__Given records__

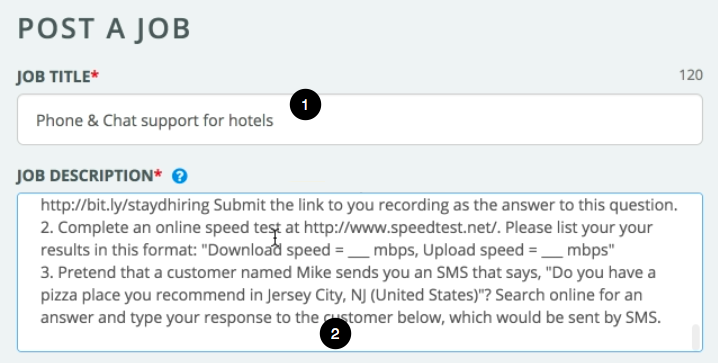Click the www.speedtest.net URL text

pos(400,228)
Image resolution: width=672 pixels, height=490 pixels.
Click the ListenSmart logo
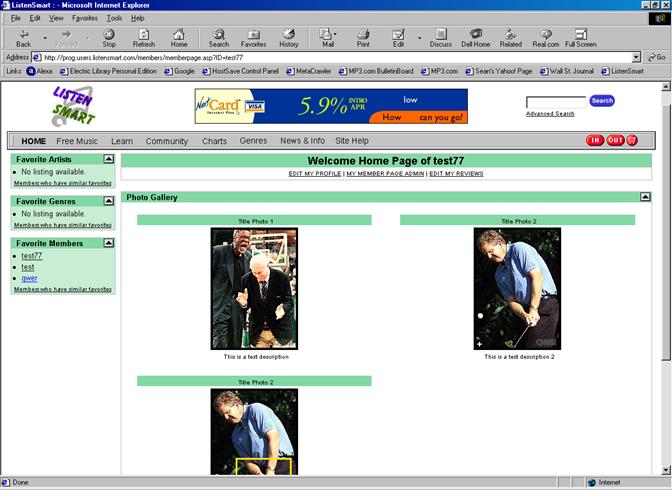coord(73,105)
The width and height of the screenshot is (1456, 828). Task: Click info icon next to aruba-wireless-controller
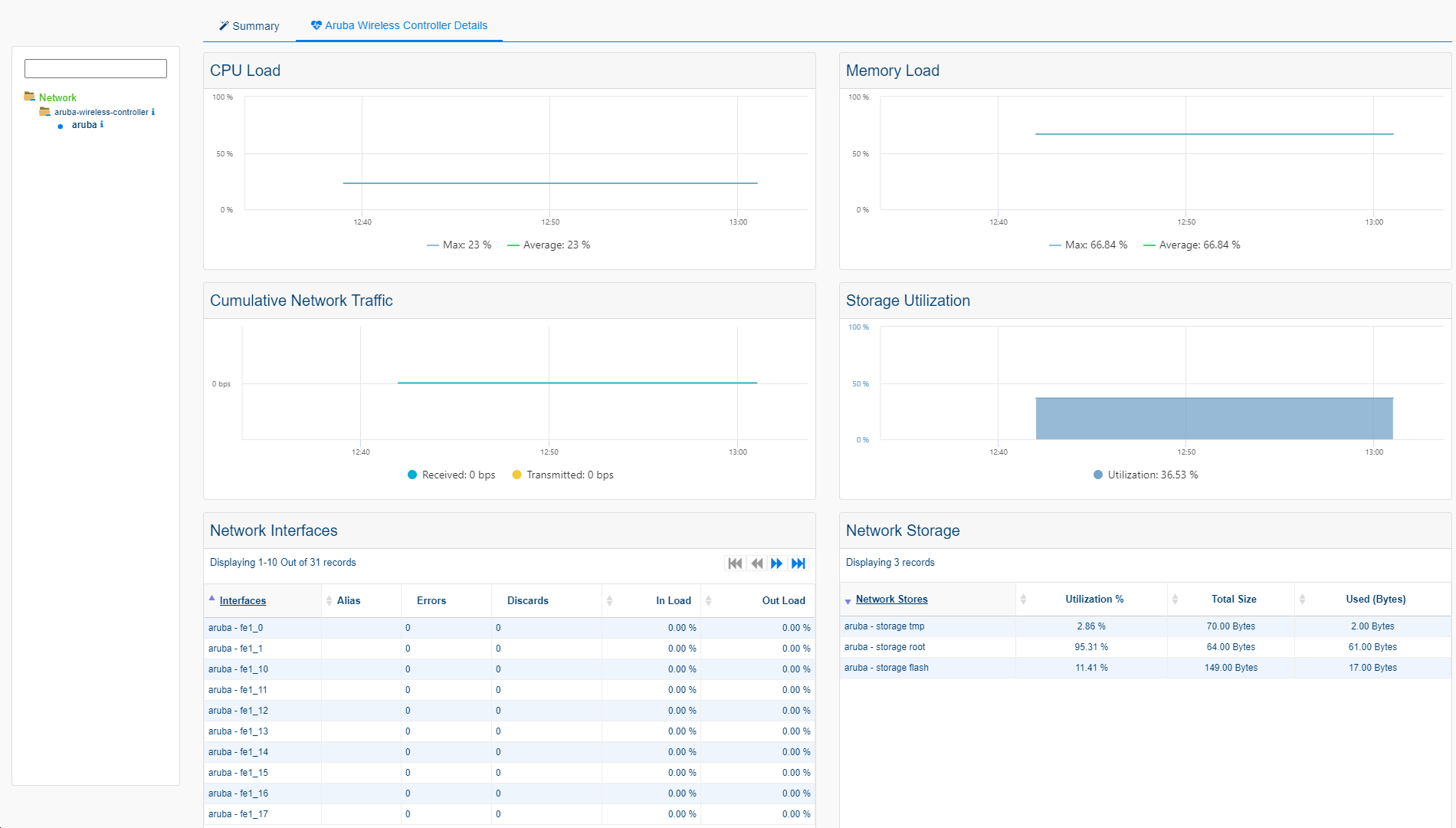pyautogui.click(x=153, y=112)
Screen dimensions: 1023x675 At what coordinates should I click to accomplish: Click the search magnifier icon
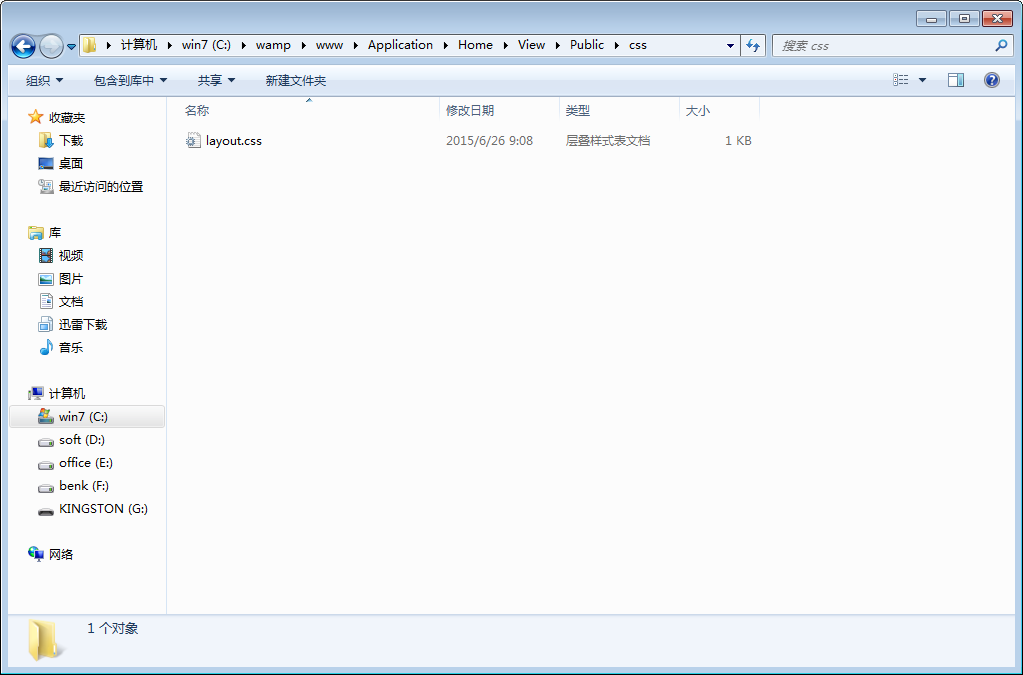(x=1001, y=46)
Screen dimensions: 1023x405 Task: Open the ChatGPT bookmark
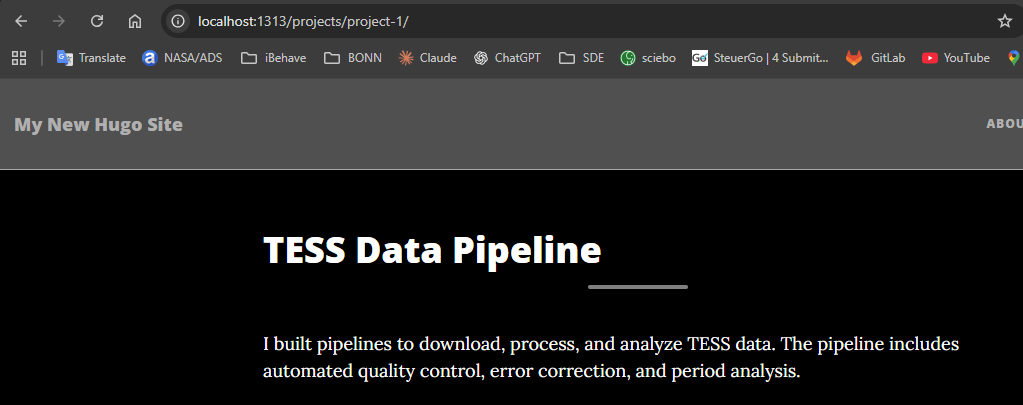click(507, 58)
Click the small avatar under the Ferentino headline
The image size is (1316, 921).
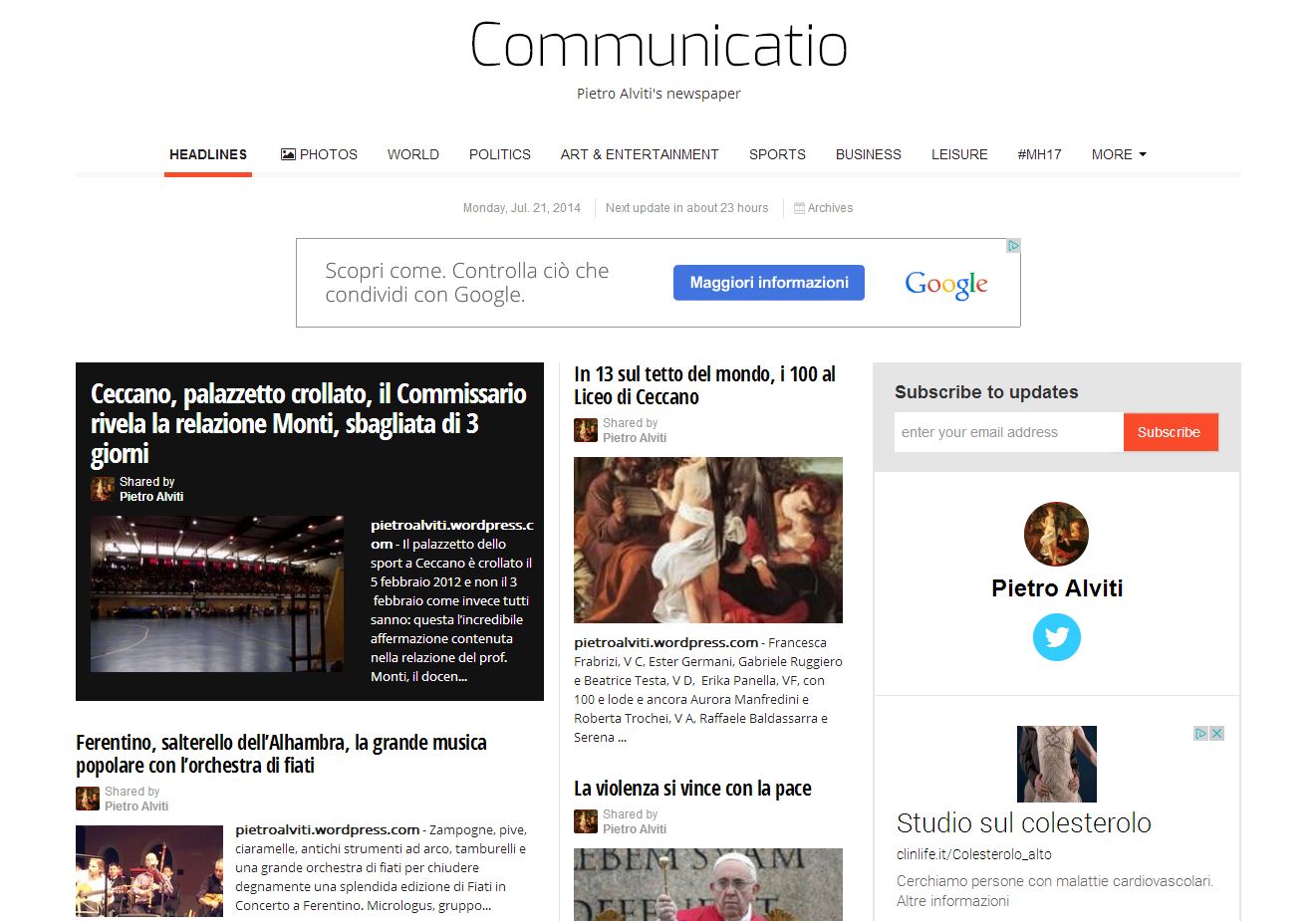(x=88, y=799)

__What you need to do__
Write each line of the rows above as one string in a JSON list, skipping blank lines and leaving out the pictures.

__Full answer__
[
  "Click the www.speedtest.net URL text",
  "pos(400,228)",
  "Image resolution: width=672 pixels, height=490 pixels.",
  "Click the ListenSmart logo",
  "coord(73,105)",
  "The width and height of the screenshot is (1456, 828). Task: Click info icon next to aruba-wireless-controller",
  "pyautogui.click(x=153, y=112)",
  "Screen dimensions: 1023x675 At what coordinates should I click to accomplish: Click the search magnifier icon",
  "(x=1001, y=46)",
  "Screen dimensions: 1023x405 Task: Open the ChatGPT bookmark",
  "click(507, 58)",
  "Click the small avatar under the Ferentino headline",
  "The image size is (1316, 921).",
  "(x=88, y=799)"
]